MEXICO CITY -- Where were you in 1825? James Monroe was president and, according to radio host and conservative commentator Michael Medved, a re-election pattern began. He says that, although most people believe an incumbent president usually wins re-election, actually 70 percent don't.
It sounds like something inevitable, doesn't it? Actually, it's not. Medved and others who argue this way are misleading.
Medved says history shows people "more often than not say no" to an incumbent who seeks a second term. Medved further asserts that this ought to serve as a warning about President Barack Obama's "odds for a second term" which "are surprisingly long." Here's what's wrong when folks like Medved argue historical inevitability. They use facts to make partly cloudy skies and the price of milk shakes seem like factors in tomorrow's weather forecast. Accurate history is about related events, conditions and circumstances. It is not about soothsaying. The nation's story is especially not about the future when the history is inaccurate or the facts are inaccurately reported.
Medved's headline, "Odds for a Second Term Are Surprisingly Long" wants you to believe something is wrong with you if you think a second term for Obama is likely, no matter how surprisingly bad the Republican candidate might be, because there's an inevitable anti-second term force at work.
He says 26 of 37, or 70 percent, of presidents who have served since 1825 have failed to win two consecutive terms. Of the 42 presidents, before Obama, only 15 won two consecutive elections.
Wow. That can make some Democratic campaign strategists tremble and want to head out the seventh-floor window exit right now.
So let's take a closer look at what Medved is saying.
Forty-two men served as president before Obama. Only 15 of them won two consecutive elections. That means 27 didn't. Why? Five of them simply died during their first term. Seven declined to run -- like Harry S. Truman and Lyndon Johnson, both of whom succeeded a deceased president, finished the other term and were elected to one, not two, on their own. Five simply did not get their party's nomination. And isn't that the purpose, to qualify an individual, in the first place? Only 10 of the incumbent nominees actually lost their re-election bids. And this is how Medved is misleading. Obama is neither deceased nor a successor of someone else's presidency. Instead he fully won election in his own name in 2008, and he is Las Vegas bankable to get the Democratic Party nomination this September at the convention in Charlotte, N.C.
Historically, 15 presidents have won re-election. Only 10 have lost their election bid and that's the clincher, one that does not mix apples and oranges. Obama's statistical chances are, in fact, 50 percent better for getting re-elected than Medved represents.
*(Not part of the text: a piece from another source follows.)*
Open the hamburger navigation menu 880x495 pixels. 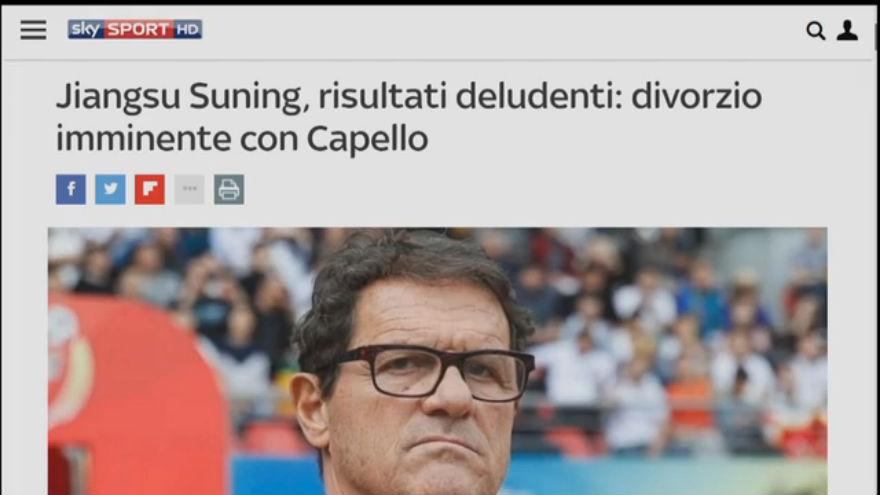point(34,30)
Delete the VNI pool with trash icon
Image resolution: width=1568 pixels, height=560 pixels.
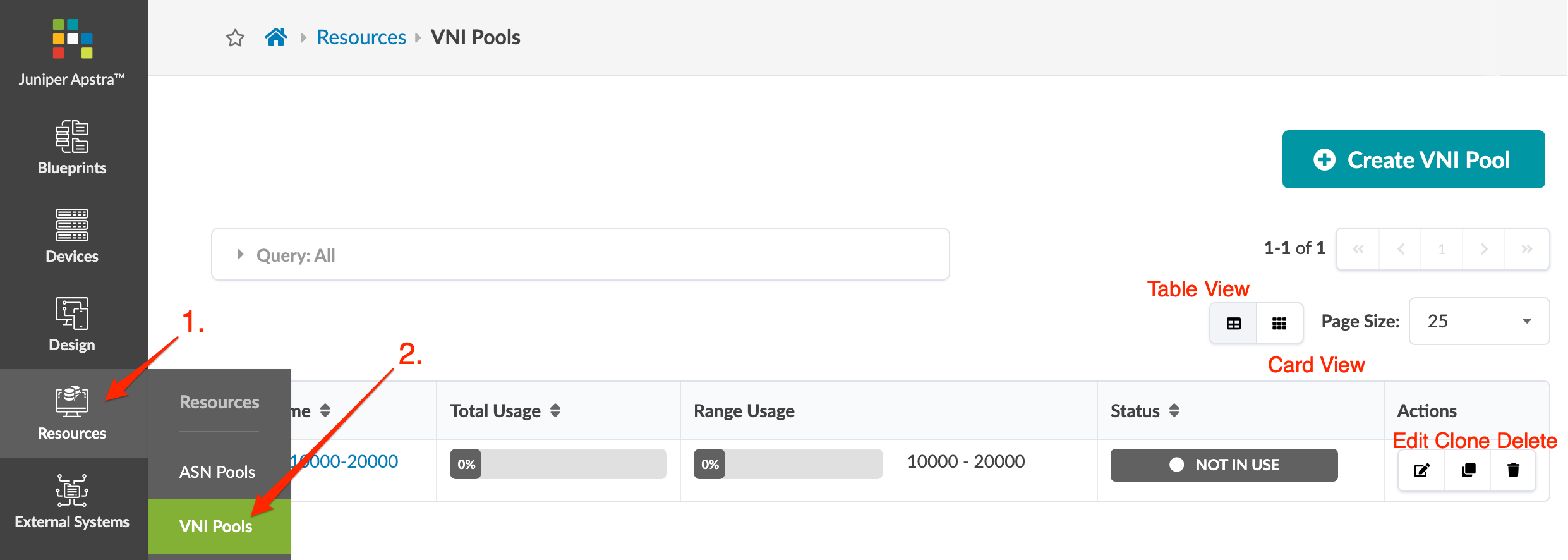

(Now who is heading to the seventh floor window?) The public is misled when history is used like a horoscope, facts become tarot cards and time is numerology. It is unintelligent to take history other than for what it is, telling the story about what happened, developing a narrative about the story, and not use history as a probability model to show inevitability, the way some people use the Bible as a predictor of events to come.
If you think about the election process starting in 1825, the Louisiana Purchase had only just created much of the Midwest. The first known Spanish-language newspaper in the now-United States, El Misisipi was established in 1808 in New Orleans. The Florida Territory, later an important swing state, elected its first delegate to Congress, Joseph Marion Hernandez, in 1822.
In fact, half of the eight swing states making up Obama's victory margin did not exist in 1825.
Which just goes to show you it helps to take history into account, but don't totally believe the used-car salesman selling an 1825 model. There's a lot of history there he's not telling you about.